____ Data for this exercise
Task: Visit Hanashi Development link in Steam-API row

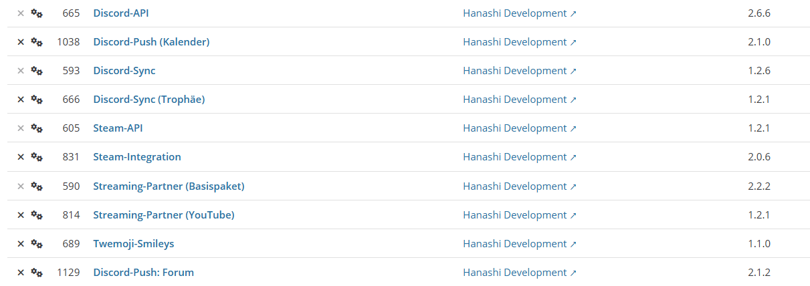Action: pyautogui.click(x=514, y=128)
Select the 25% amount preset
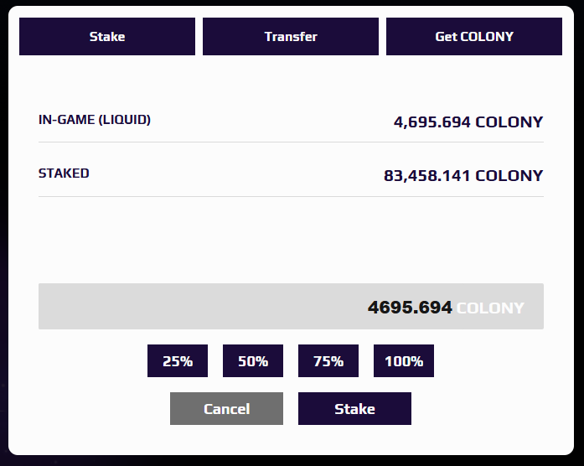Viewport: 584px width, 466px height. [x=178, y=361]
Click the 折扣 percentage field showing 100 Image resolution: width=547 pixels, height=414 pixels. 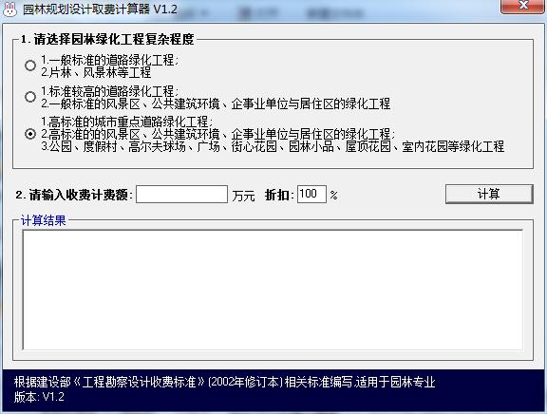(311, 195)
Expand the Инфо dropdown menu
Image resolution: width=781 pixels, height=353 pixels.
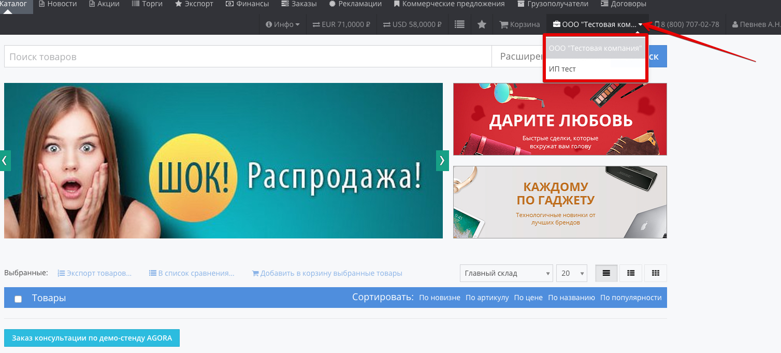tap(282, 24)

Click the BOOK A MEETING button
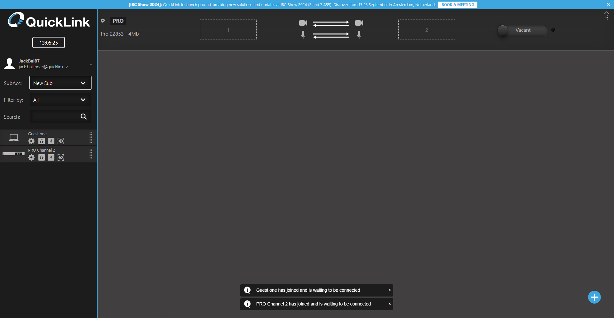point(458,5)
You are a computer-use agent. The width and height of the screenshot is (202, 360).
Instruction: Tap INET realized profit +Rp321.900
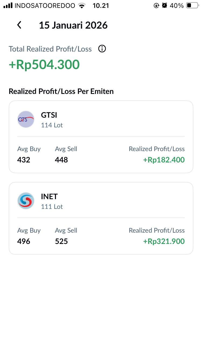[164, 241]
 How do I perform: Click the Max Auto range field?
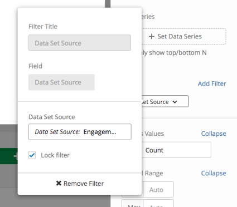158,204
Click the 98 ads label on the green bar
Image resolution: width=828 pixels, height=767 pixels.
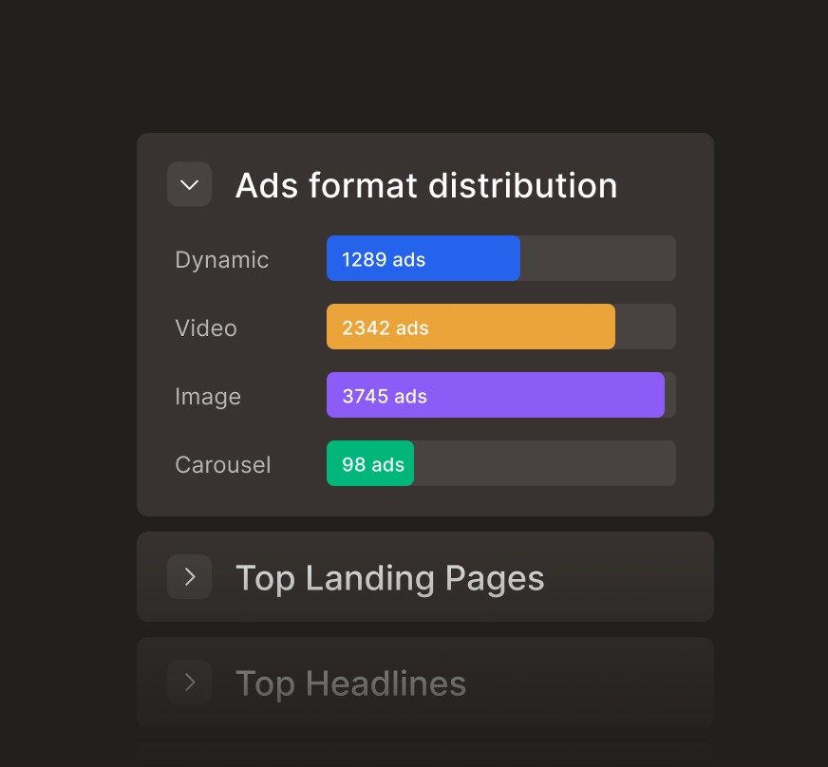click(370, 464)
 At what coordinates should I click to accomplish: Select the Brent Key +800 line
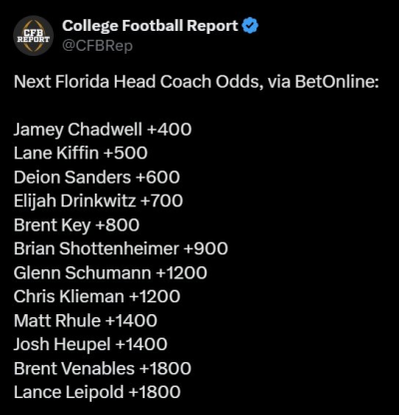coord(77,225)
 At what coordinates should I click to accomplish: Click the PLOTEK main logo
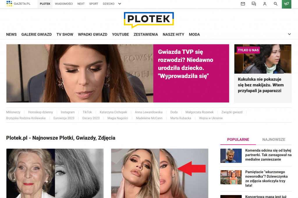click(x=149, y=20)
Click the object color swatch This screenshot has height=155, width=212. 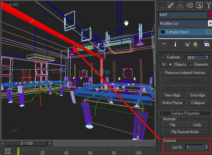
________
____ Data for this exercise
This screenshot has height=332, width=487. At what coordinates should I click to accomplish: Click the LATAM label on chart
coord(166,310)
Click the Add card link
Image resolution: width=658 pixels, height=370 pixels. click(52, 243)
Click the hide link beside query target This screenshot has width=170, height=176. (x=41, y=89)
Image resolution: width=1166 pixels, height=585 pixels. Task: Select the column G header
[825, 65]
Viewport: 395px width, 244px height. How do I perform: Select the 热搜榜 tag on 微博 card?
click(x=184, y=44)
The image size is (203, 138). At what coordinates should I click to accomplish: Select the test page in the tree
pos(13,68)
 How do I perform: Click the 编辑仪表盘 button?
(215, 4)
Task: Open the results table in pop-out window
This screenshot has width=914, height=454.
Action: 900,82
________
____ Data for this exercise
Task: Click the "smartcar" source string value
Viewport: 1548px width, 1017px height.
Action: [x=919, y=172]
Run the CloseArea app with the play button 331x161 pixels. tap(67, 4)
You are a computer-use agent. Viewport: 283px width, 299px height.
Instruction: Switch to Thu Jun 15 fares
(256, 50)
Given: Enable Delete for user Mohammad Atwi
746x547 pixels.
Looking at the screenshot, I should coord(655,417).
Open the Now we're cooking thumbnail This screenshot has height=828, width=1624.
________
* [Required action] From the records above, print only the lines between the one holding "Run the CloseArea" and the one holding "Open the Now", inclusive, exactly as they stand.

* [Solution]
Run the CloseArea app with the play button 331x161 pixels. tap(67, 4)
You are a computer-use agent. Viewport: 283px width, 299px height.
Instruction: Switch to Thu Jun 15 fares
(256, 50)
Given: Enable Delete for user Mohammad Atwi
746x547 pixels.
Looking at the screenshot, I should coord(655,417).
Open the Now we're cooking thumbnail This screenshot has height=828, width=1624.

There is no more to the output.